Will MLB take the necessary steps with PEDs?
Jun 5, 2013, 5:43 PM | Updated: Jun 6, 2013, 1:17 pm

By Michael Grey
How clean do you want to be?
In the wake of the latest PED scandal involving A-Rod, Ryan Braun and allegedly Seattle’s own Jesus Montero, MLB has some serious soul searching to do.
![]() Bud Selig |
How clean does Major League Baseball want to be? Commissioner Bud Selig will tell you, repeatedly, that MLB needs a stronger drug testing policy and that he is in favor of doing whatever it takes to accomplish that.
Unfortunately, that is where the real talk stops and the ether begins. It’s not a secret that the steroid era of baseball, while now considered a black mark on the history of the game, was a boon to the sport. A lot of folks in the league knew what was going on, knew it was helping the sport and chose to do what was right … for TV ratings.
That time in the game created the culture that you have today and it’s obviously not under control. So what is MLB to do? Will it actually take the harsh steps necessary to drum PEDs out of the game? Will we live to see the Major Leagues ex-communicating its star players when they are found to have violated? Will it send a clear message that the upside of cheating is nowhere near as bad as what waits for you on the other side of a dirty test?

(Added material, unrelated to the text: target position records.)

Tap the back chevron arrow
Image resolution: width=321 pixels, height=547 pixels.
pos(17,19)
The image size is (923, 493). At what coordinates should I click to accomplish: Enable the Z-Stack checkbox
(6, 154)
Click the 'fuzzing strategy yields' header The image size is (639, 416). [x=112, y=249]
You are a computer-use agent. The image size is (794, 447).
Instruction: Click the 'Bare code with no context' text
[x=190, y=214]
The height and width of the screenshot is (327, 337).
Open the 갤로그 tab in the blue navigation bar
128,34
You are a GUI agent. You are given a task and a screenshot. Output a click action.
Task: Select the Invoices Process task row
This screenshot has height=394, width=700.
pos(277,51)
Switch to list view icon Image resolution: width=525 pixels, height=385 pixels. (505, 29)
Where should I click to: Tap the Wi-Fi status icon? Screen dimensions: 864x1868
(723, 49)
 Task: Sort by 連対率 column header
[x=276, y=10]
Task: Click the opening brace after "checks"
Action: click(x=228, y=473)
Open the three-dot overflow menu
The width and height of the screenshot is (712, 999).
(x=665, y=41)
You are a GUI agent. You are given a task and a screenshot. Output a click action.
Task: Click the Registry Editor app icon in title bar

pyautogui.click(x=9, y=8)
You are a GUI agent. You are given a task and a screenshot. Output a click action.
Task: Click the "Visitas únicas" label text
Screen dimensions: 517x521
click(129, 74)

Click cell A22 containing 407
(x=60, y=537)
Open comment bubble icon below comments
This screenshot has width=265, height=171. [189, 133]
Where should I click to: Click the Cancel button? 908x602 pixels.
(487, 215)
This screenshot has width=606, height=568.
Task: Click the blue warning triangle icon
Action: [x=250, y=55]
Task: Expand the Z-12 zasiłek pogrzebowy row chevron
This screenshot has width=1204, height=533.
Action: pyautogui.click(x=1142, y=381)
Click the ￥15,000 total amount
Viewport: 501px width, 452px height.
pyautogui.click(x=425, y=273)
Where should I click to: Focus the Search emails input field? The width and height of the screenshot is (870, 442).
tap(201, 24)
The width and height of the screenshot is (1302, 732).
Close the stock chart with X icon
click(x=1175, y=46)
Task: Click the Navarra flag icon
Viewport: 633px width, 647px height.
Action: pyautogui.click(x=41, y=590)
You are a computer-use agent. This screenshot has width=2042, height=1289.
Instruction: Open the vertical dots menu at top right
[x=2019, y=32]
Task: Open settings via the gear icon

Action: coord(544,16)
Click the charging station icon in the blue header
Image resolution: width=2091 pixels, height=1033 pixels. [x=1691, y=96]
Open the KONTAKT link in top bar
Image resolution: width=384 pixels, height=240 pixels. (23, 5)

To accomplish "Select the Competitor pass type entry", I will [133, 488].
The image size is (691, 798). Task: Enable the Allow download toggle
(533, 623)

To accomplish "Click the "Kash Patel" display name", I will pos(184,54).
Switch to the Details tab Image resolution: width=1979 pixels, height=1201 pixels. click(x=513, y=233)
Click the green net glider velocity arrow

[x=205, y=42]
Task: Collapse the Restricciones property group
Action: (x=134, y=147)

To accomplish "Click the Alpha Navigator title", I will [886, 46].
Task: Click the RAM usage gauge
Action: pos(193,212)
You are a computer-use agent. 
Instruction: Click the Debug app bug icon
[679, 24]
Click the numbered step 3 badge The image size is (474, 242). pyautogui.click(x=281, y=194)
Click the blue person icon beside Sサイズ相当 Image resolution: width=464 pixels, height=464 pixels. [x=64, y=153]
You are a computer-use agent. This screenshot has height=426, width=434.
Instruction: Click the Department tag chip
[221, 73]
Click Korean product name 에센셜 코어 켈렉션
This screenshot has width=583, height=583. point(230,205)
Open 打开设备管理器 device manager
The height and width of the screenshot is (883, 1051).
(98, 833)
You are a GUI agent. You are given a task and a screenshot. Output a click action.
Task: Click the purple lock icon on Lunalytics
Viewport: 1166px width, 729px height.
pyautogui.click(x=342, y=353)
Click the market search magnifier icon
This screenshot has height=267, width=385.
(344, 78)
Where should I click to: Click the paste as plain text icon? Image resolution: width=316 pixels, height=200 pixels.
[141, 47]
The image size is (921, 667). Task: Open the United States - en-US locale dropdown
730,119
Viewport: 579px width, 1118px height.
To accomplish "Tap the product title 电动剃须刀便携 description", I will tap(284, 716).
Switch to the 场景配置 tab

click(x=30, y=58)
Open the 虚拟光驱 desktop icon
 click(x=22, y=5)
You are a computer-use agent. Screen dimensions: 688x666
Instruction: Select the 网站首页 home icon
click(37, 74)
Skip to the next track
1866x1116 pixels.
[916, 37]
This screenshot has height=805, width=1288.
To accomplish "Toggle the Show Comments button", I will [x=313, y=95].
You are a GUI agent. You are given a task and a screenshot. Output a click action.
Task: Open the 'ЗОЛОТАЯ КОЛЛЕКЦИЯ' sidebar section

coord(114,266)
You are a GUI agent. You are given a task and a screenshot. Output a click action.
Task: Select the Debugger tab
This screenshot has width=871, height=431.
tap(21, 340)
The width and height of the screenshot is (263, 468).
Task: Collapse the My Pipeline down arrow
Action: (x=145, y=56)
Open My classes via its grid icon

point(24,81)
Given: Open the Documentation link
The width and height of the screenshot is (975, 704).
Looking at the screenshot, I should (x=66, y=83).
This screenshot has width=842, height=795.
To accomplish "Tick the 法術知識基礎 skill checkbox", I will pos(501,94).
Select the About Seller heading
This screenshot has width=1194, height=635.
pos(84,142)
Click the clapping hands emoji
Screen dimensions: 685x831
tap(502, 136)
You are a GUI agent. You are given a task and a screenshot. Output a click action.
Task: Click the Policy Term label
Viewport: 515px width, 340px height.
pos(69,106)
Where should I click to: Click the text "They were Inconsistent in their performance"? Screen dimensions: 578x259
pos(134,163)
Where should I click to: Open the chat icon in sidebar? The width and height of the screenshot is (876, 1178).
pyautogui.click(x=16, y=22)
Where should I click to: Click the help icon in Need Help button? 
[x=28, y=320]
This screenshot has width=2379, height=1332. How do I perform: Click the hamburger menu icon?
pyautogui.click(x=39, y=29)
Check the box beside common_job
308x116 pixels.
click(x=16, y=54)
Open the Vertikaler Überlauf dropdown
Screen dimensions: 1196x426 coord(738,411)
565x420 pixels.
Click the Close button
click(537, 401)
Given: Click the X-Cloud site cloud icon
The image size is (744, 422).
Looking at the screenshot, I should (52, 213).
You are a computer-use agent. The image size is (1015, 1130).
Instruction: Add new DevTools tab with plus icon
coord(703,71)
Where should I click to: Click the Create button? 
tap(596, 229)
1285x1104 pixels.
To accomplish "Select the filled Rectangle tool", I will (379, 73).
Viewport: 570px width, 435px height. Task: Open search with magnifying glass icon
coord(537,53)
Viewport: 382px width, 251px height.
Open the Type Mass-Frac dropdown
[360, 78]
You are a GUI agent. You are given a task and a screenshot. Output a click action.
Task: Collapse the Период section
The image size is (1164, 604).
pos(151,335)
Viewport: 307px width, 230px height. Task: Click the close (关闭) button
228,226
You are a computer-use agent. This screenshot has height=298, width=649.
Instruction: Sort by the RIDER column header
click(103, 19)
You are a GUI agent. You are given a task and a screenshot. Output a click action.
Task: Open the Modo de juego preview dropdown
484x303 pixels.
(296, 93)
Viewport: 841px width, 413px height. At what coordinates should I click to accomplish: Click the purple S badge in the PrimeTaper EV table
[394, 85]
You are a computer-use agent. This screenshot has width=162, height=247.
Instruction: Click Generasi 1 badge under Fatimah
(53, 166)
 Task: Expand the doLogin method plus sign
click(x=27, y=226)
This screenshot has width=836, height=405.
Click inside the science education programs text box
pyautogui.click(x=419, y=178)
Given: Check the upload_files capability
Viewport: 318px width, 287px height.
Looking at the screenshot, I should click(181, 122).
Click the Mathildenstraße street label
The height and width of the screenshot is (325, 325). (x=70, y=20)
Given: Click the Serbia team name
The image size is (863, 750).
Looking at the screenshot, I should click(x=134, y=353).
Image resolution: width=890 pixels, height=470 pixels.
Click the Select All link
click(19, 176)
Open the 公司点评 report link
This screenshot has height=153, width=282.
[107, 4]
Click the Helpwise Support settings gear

Or will they continue to rattle the sabre while players like Melky Cabrera, who are caught cheating, get a deal worth $16 million or more the very next season? For what it’s worth, Cabrera feels just terrible about cheating, though I am guessing not bad enough to give any of that money back.
Of course no player would (or should) offer up his salary back. They are simply playing within the rules and policies of the day in MLB, and until those change, nothing else will.
The question is whether or not MLB really wants to clean up baseball at the risk of eliminating some of its most popular players or if it would rather continue to stumble forward from scandal to scandal simply treading water in a sea of excuses.